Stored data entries

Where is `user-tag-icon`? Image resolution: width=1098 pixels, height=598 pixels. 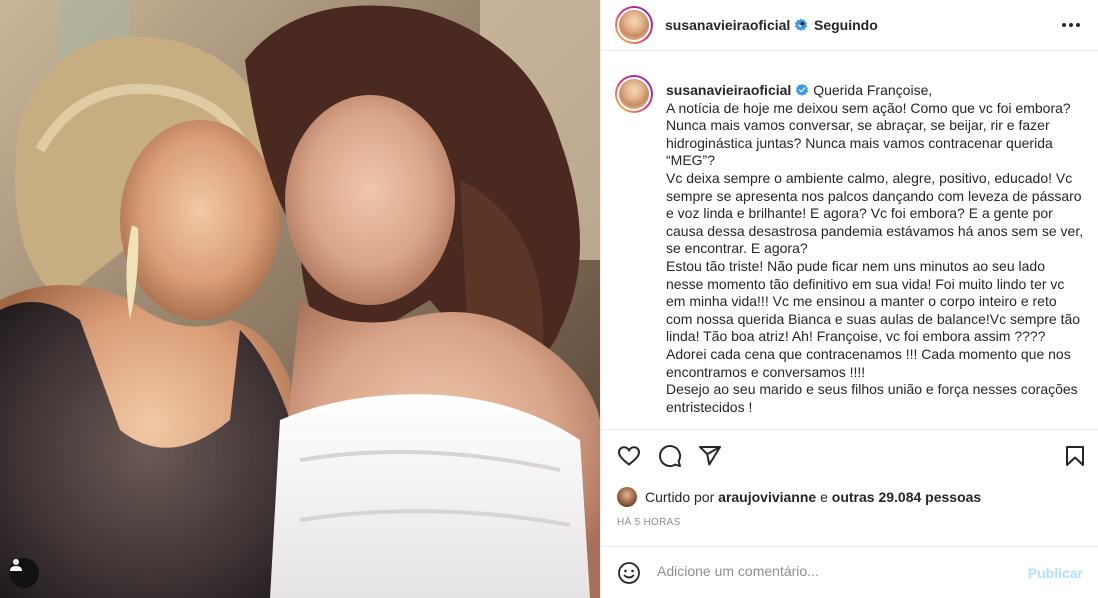
user-tag-icon is located at coordinates (16, 565).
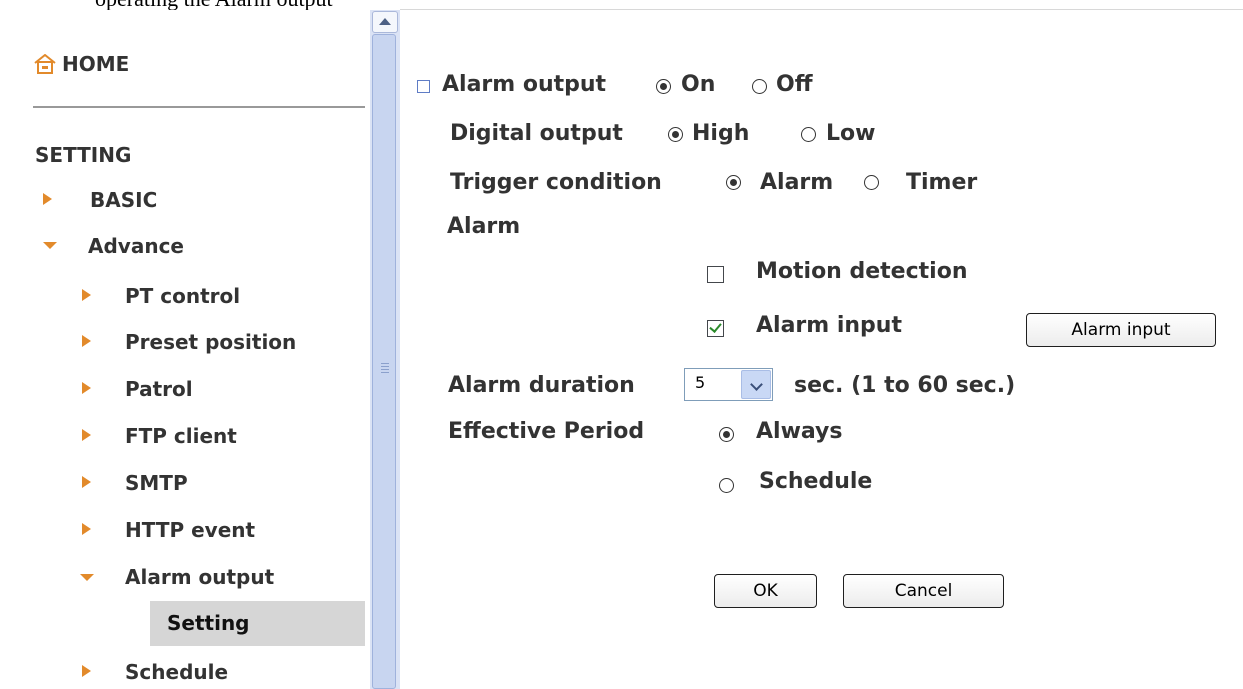 This screenshot has width=1243, height=689. Describe the element at coordinates (726, 486) in the screenshot. I see `effective-schedule-radio` at that location.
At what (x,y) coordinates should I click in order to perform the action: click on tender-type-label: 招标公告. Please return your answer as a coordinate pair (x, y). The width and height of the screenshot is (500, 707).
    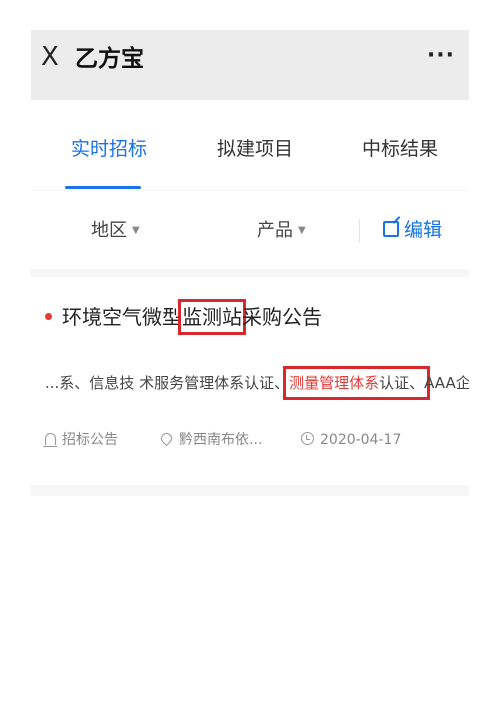
    Looking at the image, I should click on (90, 440).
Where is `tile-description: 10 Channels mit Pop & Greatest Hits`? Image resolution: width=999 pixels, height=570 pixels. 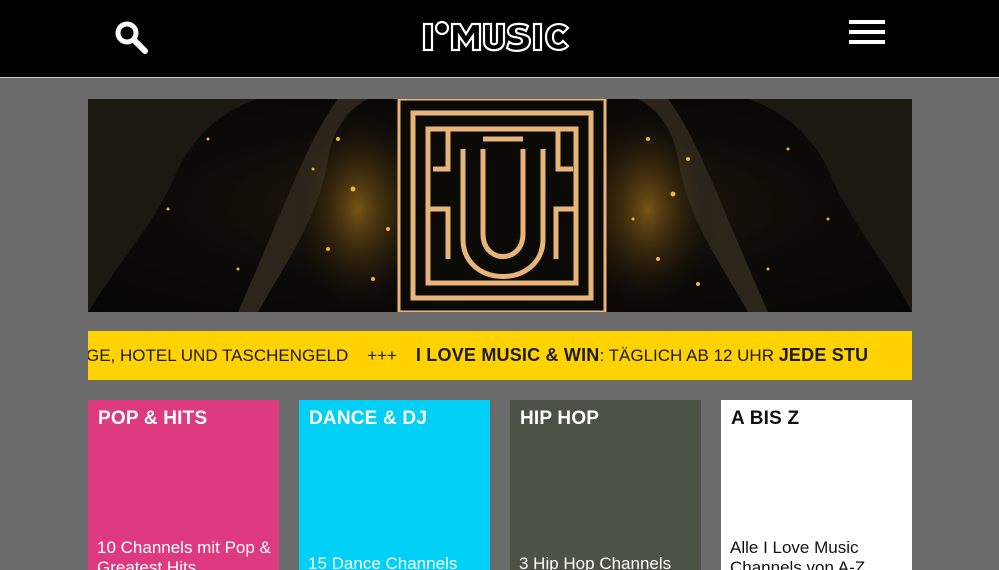 tile-description: 10 Channels mit Pop & Greatest Hits is located at coordinates (184, 554).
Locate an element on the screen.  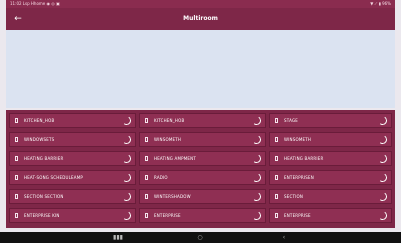
tile-label: SECTION is located at coordinates (294, 196).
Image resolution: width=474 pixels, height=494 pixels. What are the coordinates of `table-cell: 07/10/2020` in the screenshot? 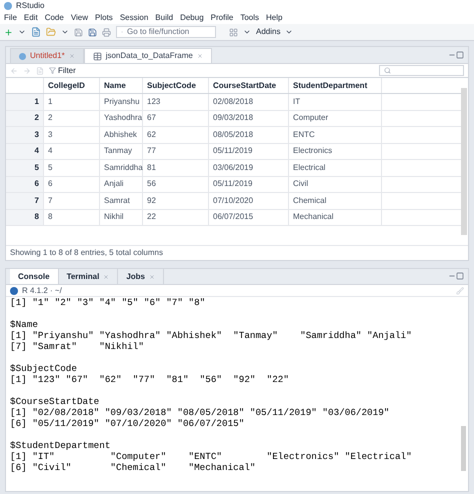 It's located at (249, 200).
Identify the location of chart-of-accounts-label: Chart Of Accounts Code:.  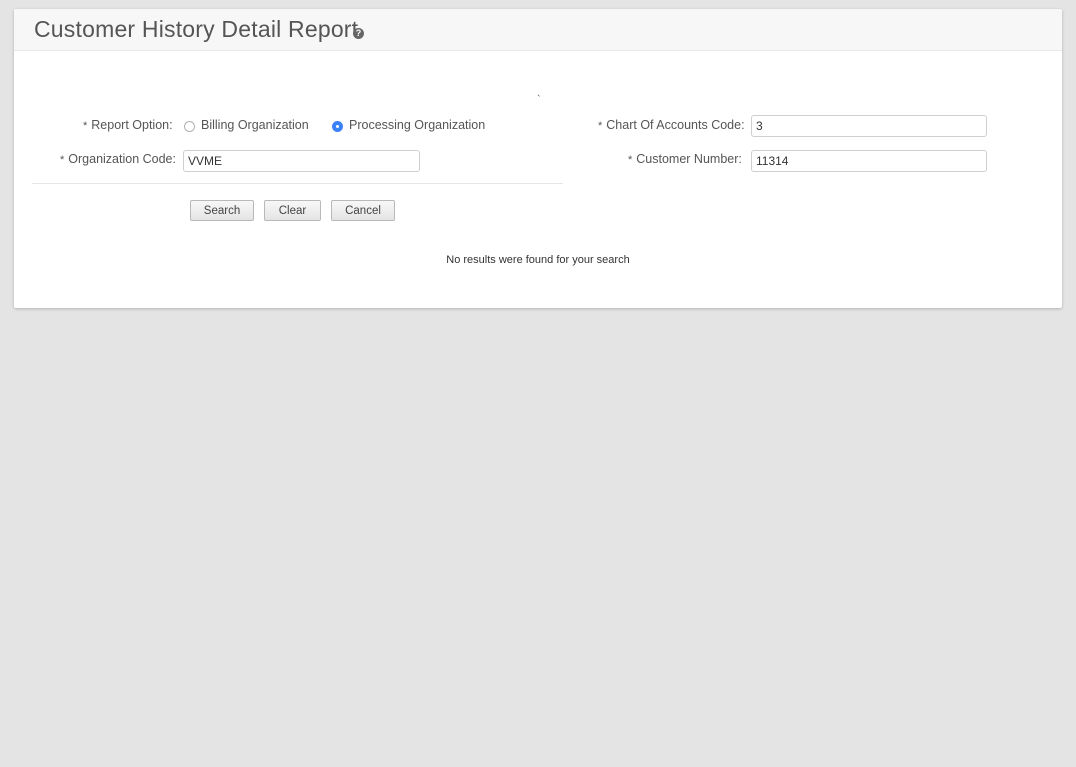
(676, 125).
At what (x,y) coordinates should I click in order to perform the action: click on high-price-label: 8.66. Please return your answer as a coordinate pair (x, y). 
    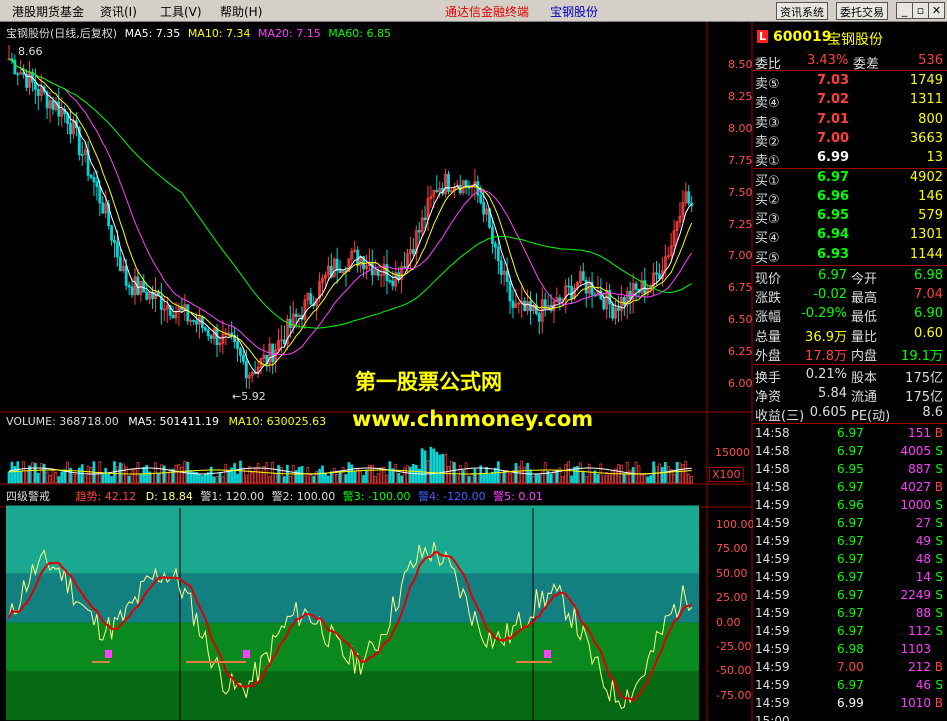
    Looking at the image, I should click on (30, 52).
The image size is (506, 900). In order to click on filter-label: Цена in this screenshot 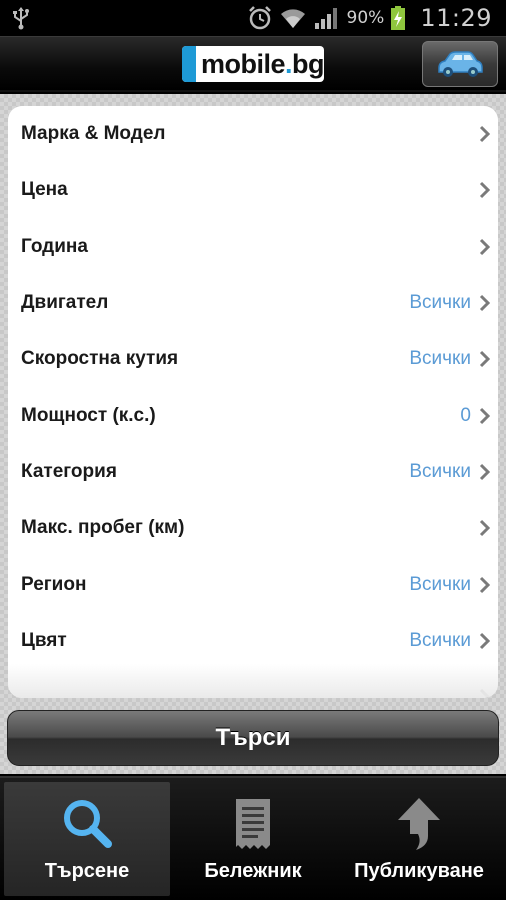, I will do `click(44, 190)`.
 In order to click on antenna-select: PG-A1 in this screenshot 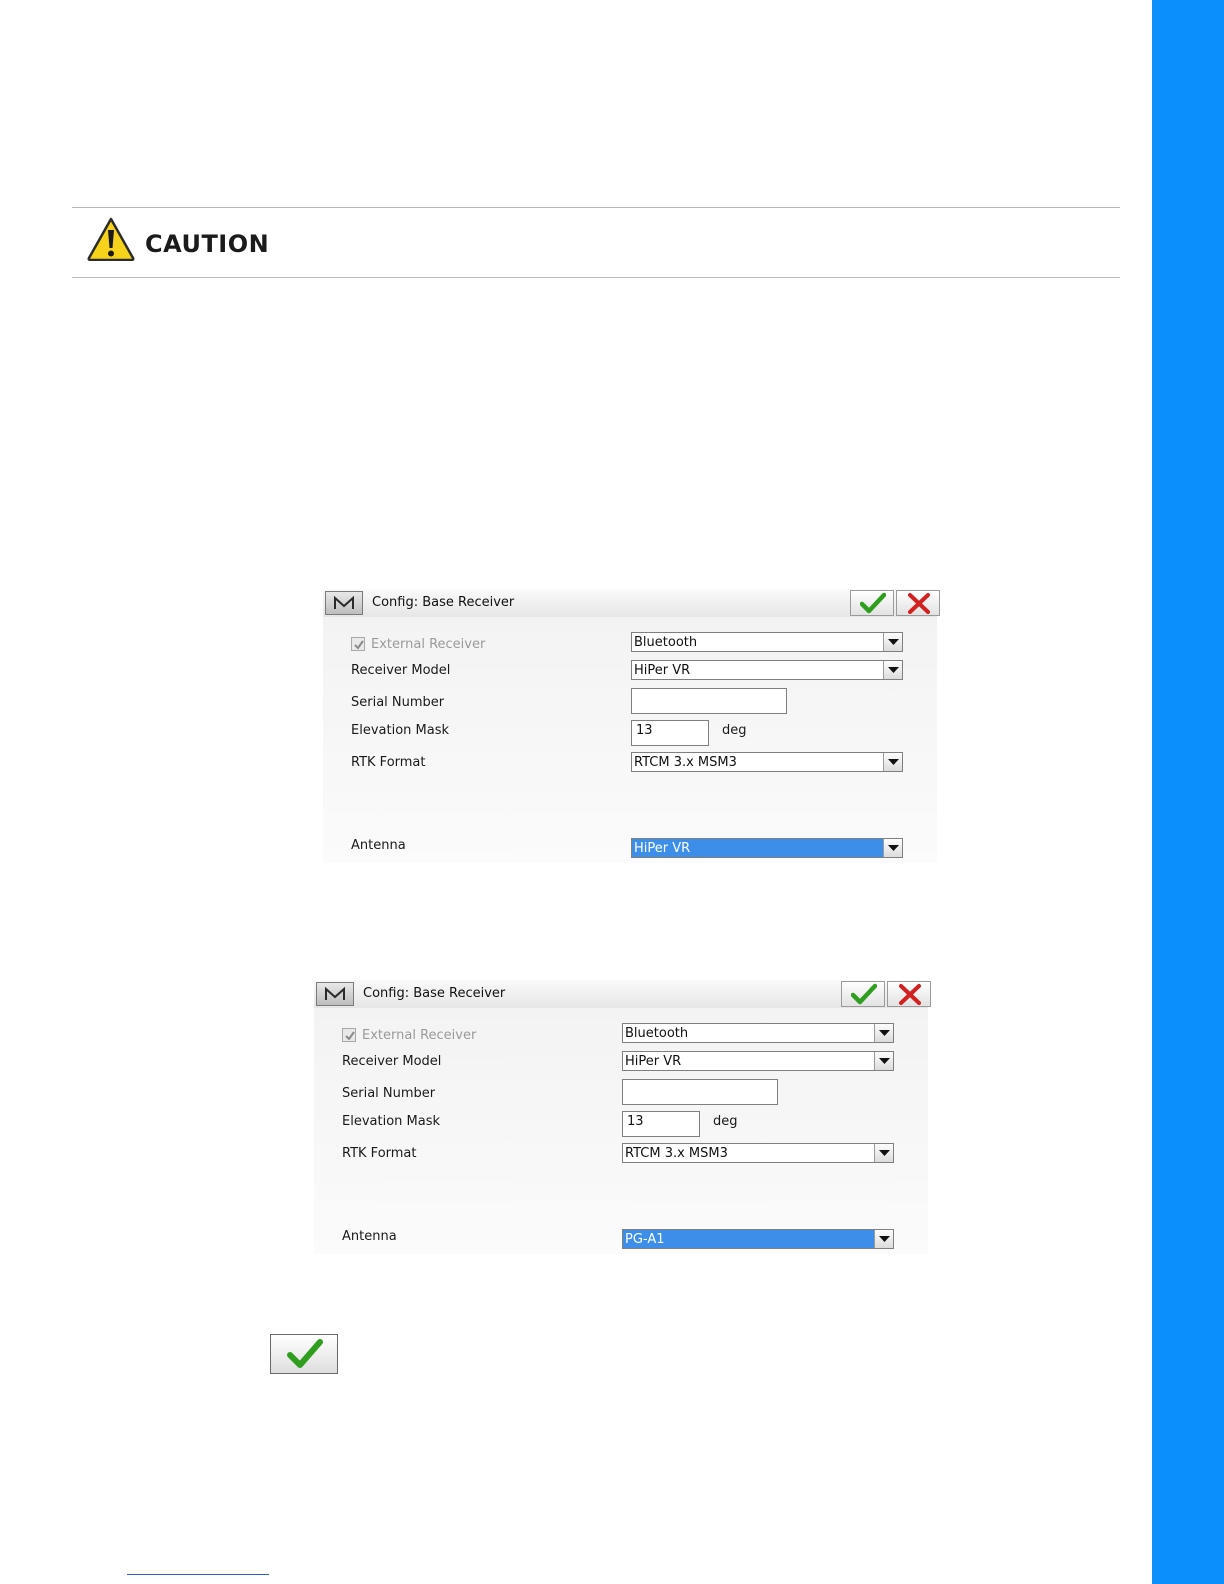, I will do `click(758, 1239)`.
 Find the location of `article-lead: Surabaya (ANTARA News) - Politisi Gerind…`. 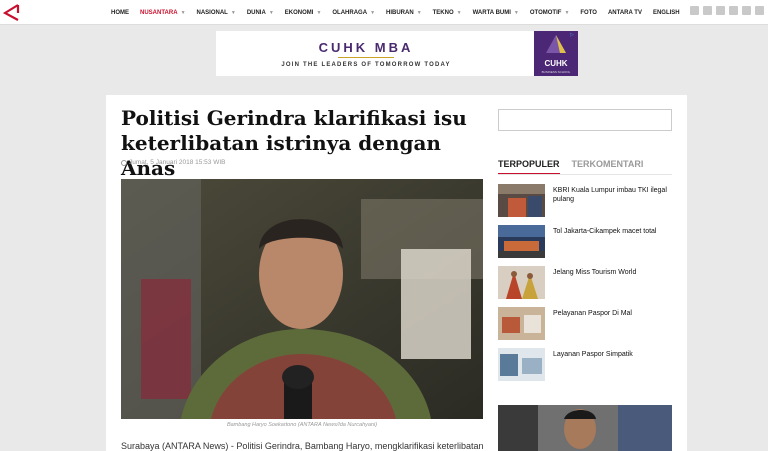

article-lead: Surabaya (ANTARA News) - Politisi Gerind… is located at coordinates (302, 446).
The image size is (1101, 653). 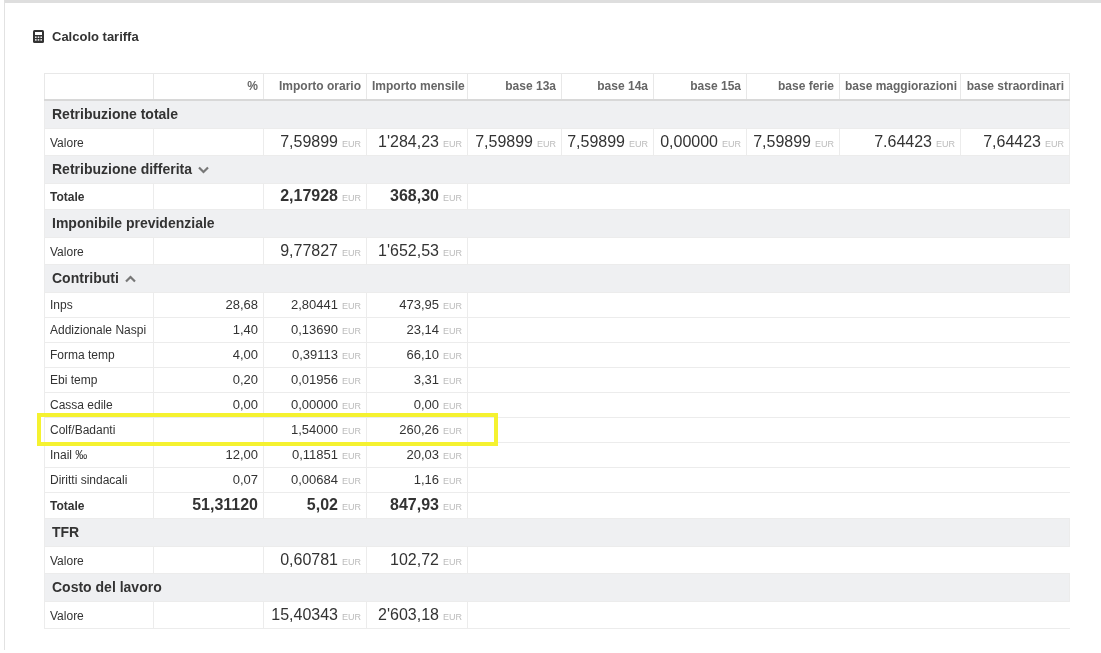 What do you see at coordinates (83, 430) in the screenshot?
I see `row-label: Colf/Badanti` at bounding box center [83, 430].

◆ **WHAT IS NEEDED**: Copy the records from the start through the line containing "This screenshot has", swapping "resolution" for "size" and leaving everything else unchanged. Leave the pictures out of your copy.

◆ **THE COMPLETED TASK**:
Where is `user-tag-icon`? Image size: width=1098 pixels, height=598 pixels. 
user-tag-icon is located at coordinates (16, 565).
 This screenshot has width=1243, height=689. Describe the element at coordinates (726, 486) in the screenshot. I see `effective-schedule-radio` at that location.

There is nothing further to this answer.